Now Sony is ready to make a statement with The Woman King. Director Gina Prince-Bythewood took the baton from Black Panther and ran with it for this epic tale of the historical elite female soldiers known as the Agojie, protectors of the real West African kingdom of Dahomey. Black Panther’s creators have also admitted they were the real-life inspiration for the female warriors of their own film.
This time around, the director and leads went one step further and shot in South Africa — mostly Cape Town and KwaZulu-Natal — with a largely local crew and supporting cast, to tell a true story that has been forgotten by history. It feels like another cultural milestone.
For star John Boyega, who plays the film’s “man king” to Davis’s title character, it was one he was determined to play a part in. “The role wasn't a career move or for advancement in my career. I would have been in it even if it was a walk-on part,” he tells The National.
“I just wanted to witness what was happening, because I feel like the artists and actors, especially the South Africans and the African diaspora, there's something important about that.
“I wanted my name to be mentioned when they say that this is one of the projects that prompts conversations in the industry. I wanted to be there to witness that cultural moment, to share it with the audience, so they can be a part of the celebration of that change that I think is steadily coming.”
Davis agrees with Boyega about the film’s importance, although she notes that its cultural significance may be greater for audiences than for its cast and crew. “For you, it’s cultural significance. To us, it just seems right. This is our normal,” she says.

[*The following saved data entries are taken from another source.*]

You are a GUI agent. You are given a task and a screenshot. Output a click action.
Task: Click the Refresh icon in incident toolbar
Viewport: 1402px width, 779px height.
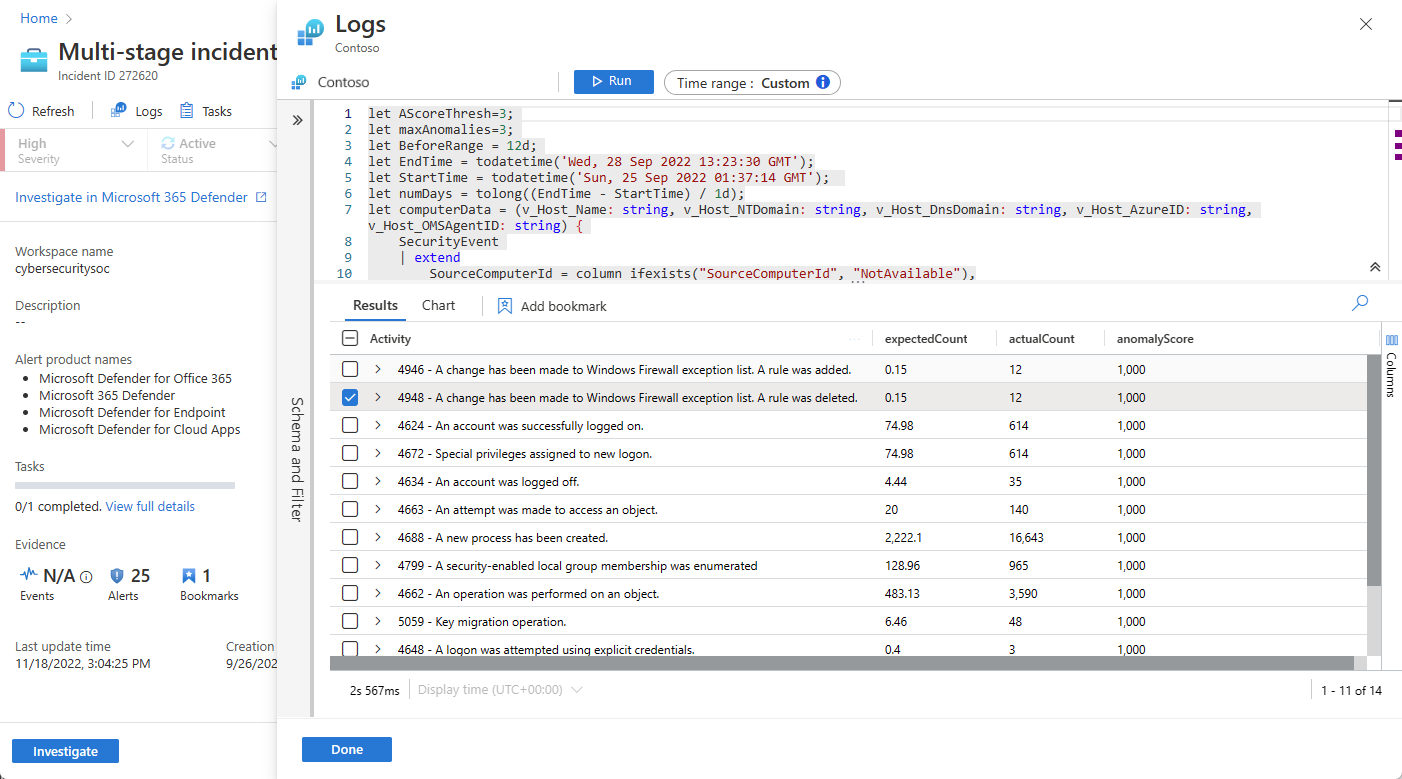click(x=16, y=111)
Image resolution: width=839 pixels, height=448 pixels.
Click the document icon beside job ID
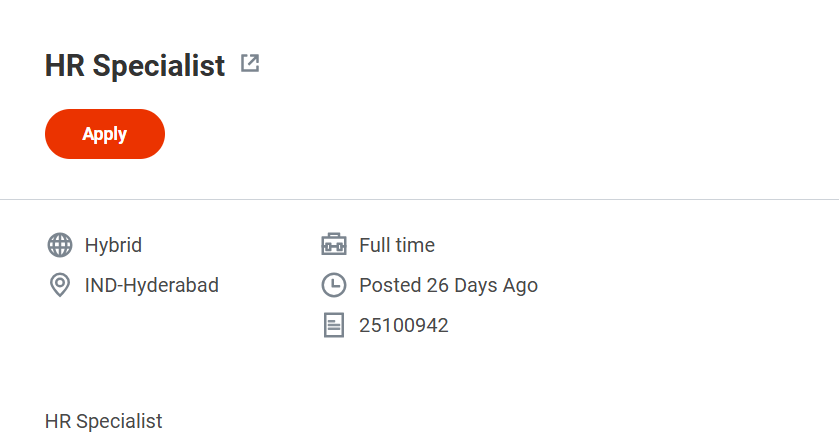[x=333, y=325]
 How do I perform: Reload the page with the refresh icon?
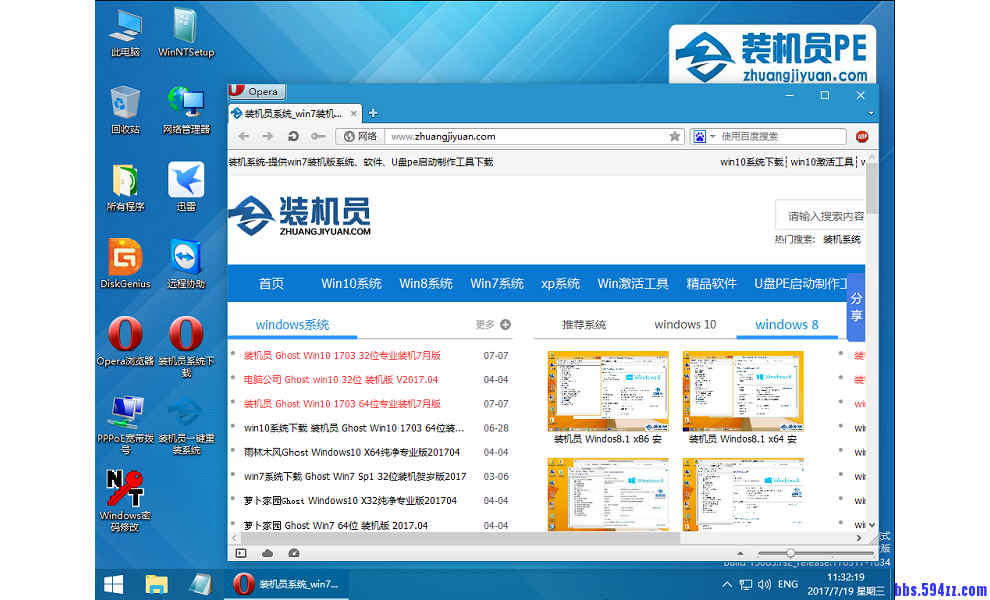[x=293, y=137]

“This is what we always knew we could do. All the actors in this movie have always been great. They’ve trained for Lord knows how long.
"They've done theatre. They've gone to acting school. They've been in the line. This moment means we're stepping into what we already knew. You're having a moment, because you're seeing what we can do. For us the moment is just: ‘Hey, we're here,’ the exhilaration of just being seen. Finally."
Finally is an appropriate word. Prince-Bythewood adds that this labour of love was a long time in the making. “I think this film existing is a miracle, given the history of Hollywood,” she says.
“Wonder Woman absolutely changed the game, and then Black Panther opened the doors to move into this bigger sandbox and do bigger films like this, but the numbers are still dismal. Certainly for black female directors.
“Our hope is that success begets success. Panther’s success allowed this film to get green lit, although it still took Viola and her star power, and me coming in off the success of The Old Guard [a superhero film on Netflix].
“My hope is that this is a success so that another filmmaker coming up can tell a different story, because there are 1,000 different stories out there that need to be told, that can be viable and entertaining and fun and still say something to the world. For me, that's why I'm a filmmaker, to do both those things.”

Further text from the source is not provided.